La ricerca teatrale condotta da Luigi Gozzi lo ha avvertito da sempre. Questa ricerca infatti è proceduta lungo la via (apparente) di fragorose ed equivoche caricature della "vita quotidiana" del nostro corpo. Eppure ciò che si mostrava sulla scena sembrava chiaro, esposto alla vista di tutti. A chi avesse orecchio per intendere, e non si lasciasse abbagliare dalle immagini, in scena erano piuttosto sottili parodie e ancor più impercettibili e decisive ironie a farla da padrone. Perché le pièce di Gozzi ogni volta ci hanno preso in contropiede? Forse perché la ricerca di Gozzi sorge da un sogno infantile, guarito beninteso da ogni infantilismo: che cosa c'è dentro il corpo? Bambola, soldatino, marionetta, burattino: chi li anima da dentro? Perché si muovono e si agitano tanto? Come si sposta il loro baricentro? Domande legittime. In effetti il nodo sembra questo: conta di più ciò che questi esseri animati dicono o cercano di dire che non i movimenti dei loro corpi. Ci accorgiamo che dentro il corpo ci sono parole, discorsi, ricordi dimenticati e dimenticanze rimemorate. E corpo è fatto di parole, è organizzato con la stessa materia con cui sono fatte le parole. Proprio così: il teatro delle Moline di Gozzi mette in scena il corpo della parola. Negli spettacoli degli ultimi anni - in quel percorso che va dall'antico "Freud e il caso di Dora" a "La doppia vita di Anna O." fino a "Giù" e a "Santità" - la ricerca è guidata da un'invenzione. Dare a Cesare quel che è di Cesare, dicevamo. Per Gozzi questa massima diventa un lavoro e un'opera di giustizia: non si tratta di "liberare" il corpo, ma di far parlare il corpo delle parole. In altri termini: dare al corpo quel che appartiene alla parola. Non stiamo parlando dell'inflazionato "linguaggio del corpo". E' un'altra cosa: Gozzi fa parlare i suoi personaggi con il corpo delle loro parole. Quel che è messo in scena è una sorta di doppio, una sorta di rincorsa impossibile paragonabile al paradosso di Achille e la tartaruga: il corpo, con i suoi tic, i suoi spasmi, i suoi sussulti raddoppia i balbettii, gli incespicamenti, le ecolalie della parola.

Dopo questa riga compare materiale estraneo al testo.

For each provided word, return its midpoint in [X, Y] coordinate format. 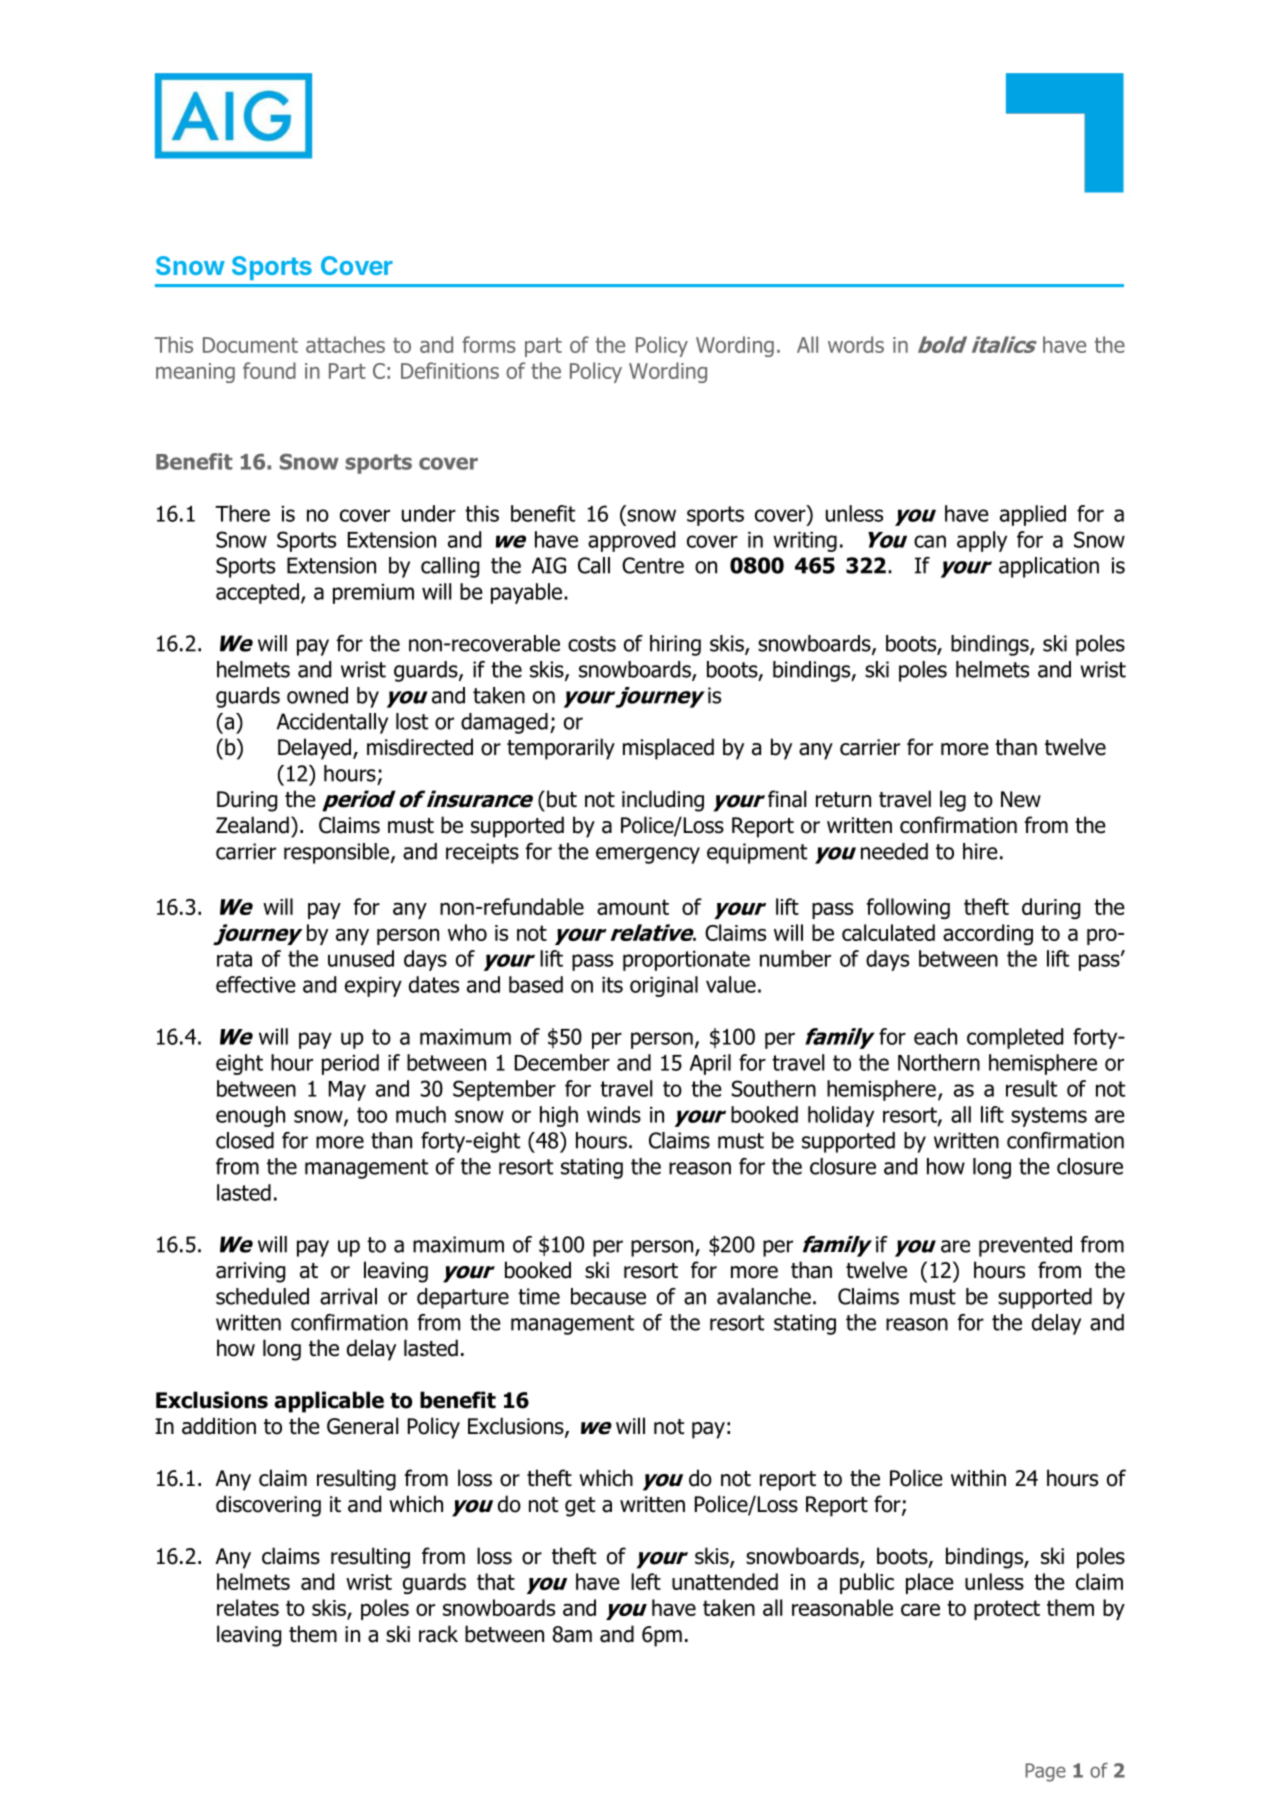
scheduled [262, 1296]
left [646, 1581]
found [269, 370]
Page [1045, 1772]
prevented [1025, 1246]
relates [248, 1607]
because [608, 1296]
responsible [336, 853]
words [856, 344]
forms [489, 344]
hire [980, 851]
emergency [648, 855]
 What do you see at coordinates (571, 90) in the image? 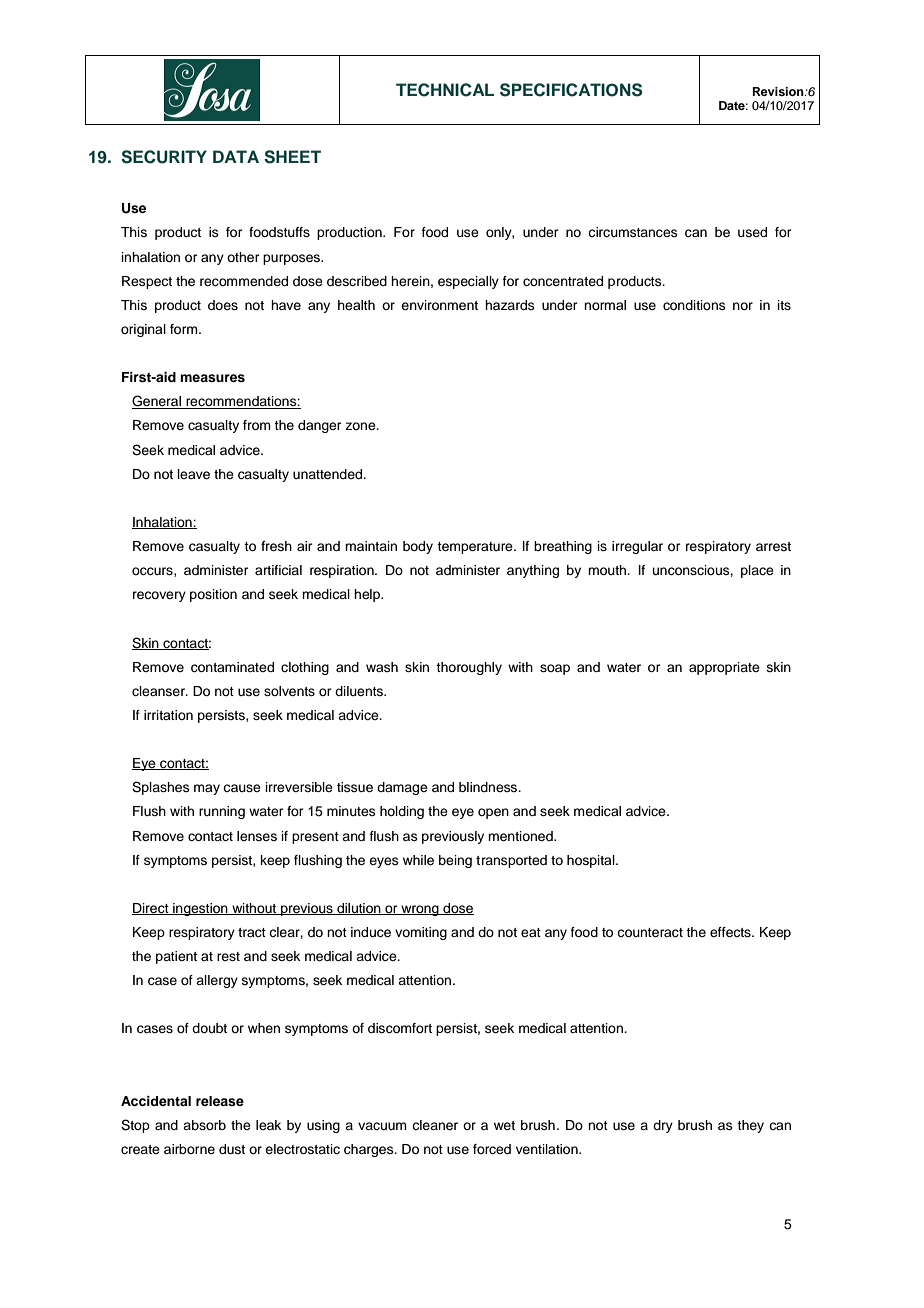
I see `SPECIFICATIONS` at bounding box center [571, 90].
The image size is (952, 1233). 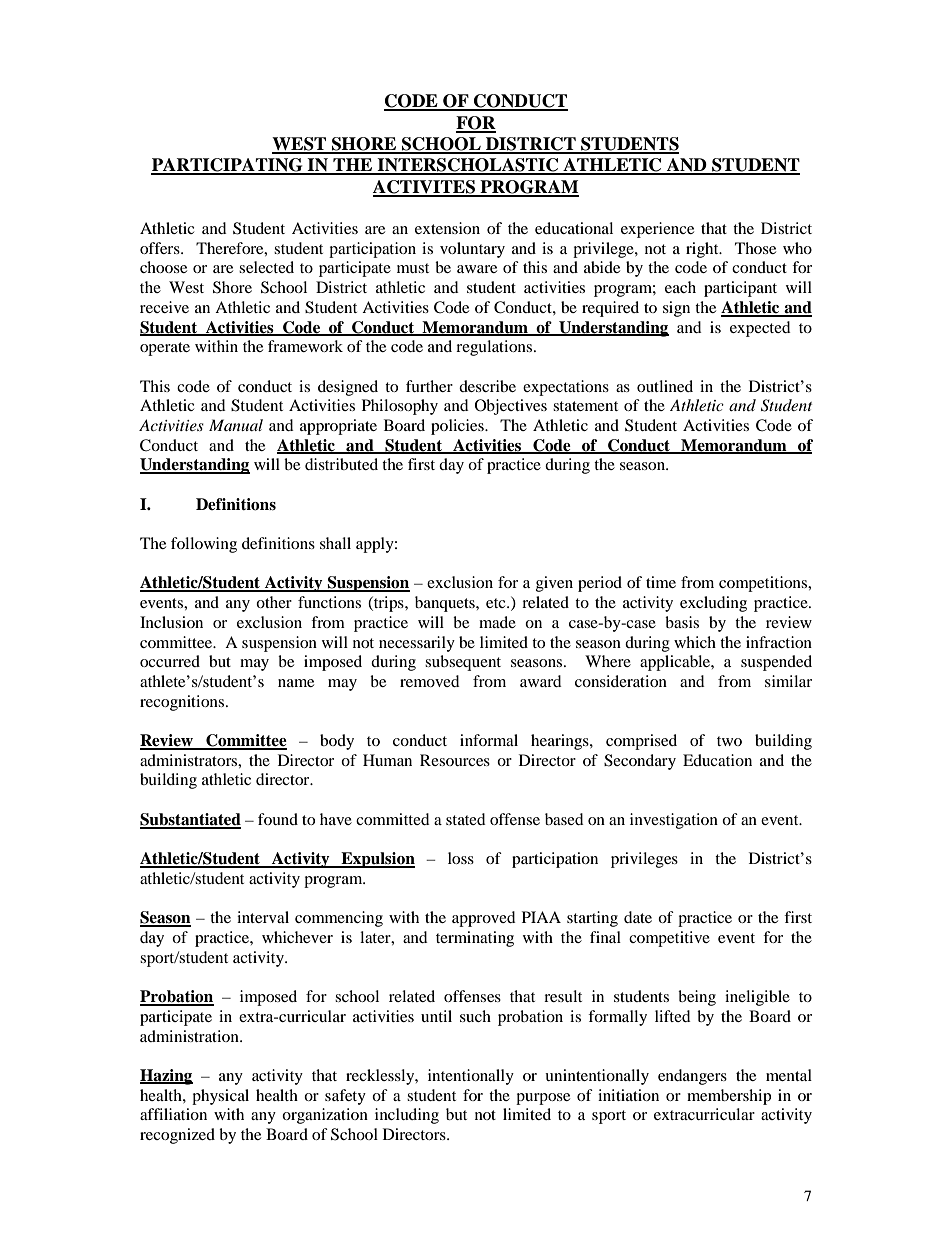 I want to click on basis, so click(x=682, y=622).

Il soggetto dunque è costretto a farsi una ragione del fatto che il corpo non sta al suo posto: più cerca di farsene una ragione più sragiona. E una rovina, come nella pièce "Giù", tratta dal racconto di Leonora Carrington. "Giù": il titolo dello spettacolo del '91 non parla dell'inferno o di una catabasi sepolcrale o esistenziale ma prolifera di pungente umorismo. Perché giù? Questo avverbio di luogo sembra un proseguimento del celebre enunciato galileiano "eppur si muove ... ". Sì, in questa pièce si tratta di scienza, di un esperimento di laboratorio intorno alla gravità delle parole e alla leggerezza del corpo. Una prova di galleggiamento di due materie apparentemente eterogenee: più le parole sprofondano più è il corpo a venire a galla... Ciascuno percepisce, anche se non è affatto disposto ad ammetterlo, che il suo è un caso grave. Goethe, tanto amato da Freud, lo rammenta: i naufragi più sorprendenti avvengono nella più tranquilla bonaccia. E' l'assenza di vento e non la tempesta a fare inabissare. E Gozzi ha fatto rivivere sul palcoscenico questa caduta a corpo libero della parola: allo spettatore è assegnato un paracadute in modo che possa osservare istante dopo istante questa caduta in diretta... Non solo: una volta precipitato a terra questo corpo-di-parole si rialza illeso. Adesso la parola - il voler dire e il voler dare senso - arranca con il corpo in un corpo a corpo. E' un affrontamento all'ultima caduta (o meglio all'ultimo sangue, quasi per lavare un'antica onta) che può leggersi anche come un lavoro intorno al sublime.

Immagine 2

In fondo il teatro di Gozzi non si fonda sulla rappresentazione ma sulla rappresentanza. Non c'è nulla di spettacolare. Molto invece è giocato sui simboli, sulla loro densità, sulla forza con cui rimandano ad Altro. L'alterità non è rappresentabile se è veramente tale. Eppure ogni cosa rispetto all'alterità può avere una rappresentanza. Infatti spesso i personaggi parlano (o meglio si dibattono, si tradiscono, si fanno ingannare) dell'ingombrante rappresentanza che il loro corpo ha nel discorso che h trascina. Stiamo parlando delle due pièce "Freud e il caso di Dora" e "La doppia vita di Anna O." (testi pubblicati nel 1990 da Thema Editore) che testimoniano di un rigoroso lavoro di scrittura drammaturgica e di un'attenta rilettura di Freud. Alle rocambolesche inscenazioni isteriche, alle parole che si infrangono sul corpo e ai sintomi che non si lasciano imbavagliare fa eco la smorfia inorridita del solito psichiatra: "Cloralio... Cloralio, somministrate il cloralio" (lo psicofarmaco dell'epoca): vano rimedio che pretende di ammansire al contempo la psiche e il corpo. L'isteria ama indossare contemporaneamente i panni della bella e della bestia: doppio anacronismo che fa il verso di quel doppio chiamato da sempre, anima e corpo. Salvo poi, come ricorda Freud, volteggiare tra due gesti: "con una mano apre la veste, con l'altra la richiude". Ecco la doppia vita...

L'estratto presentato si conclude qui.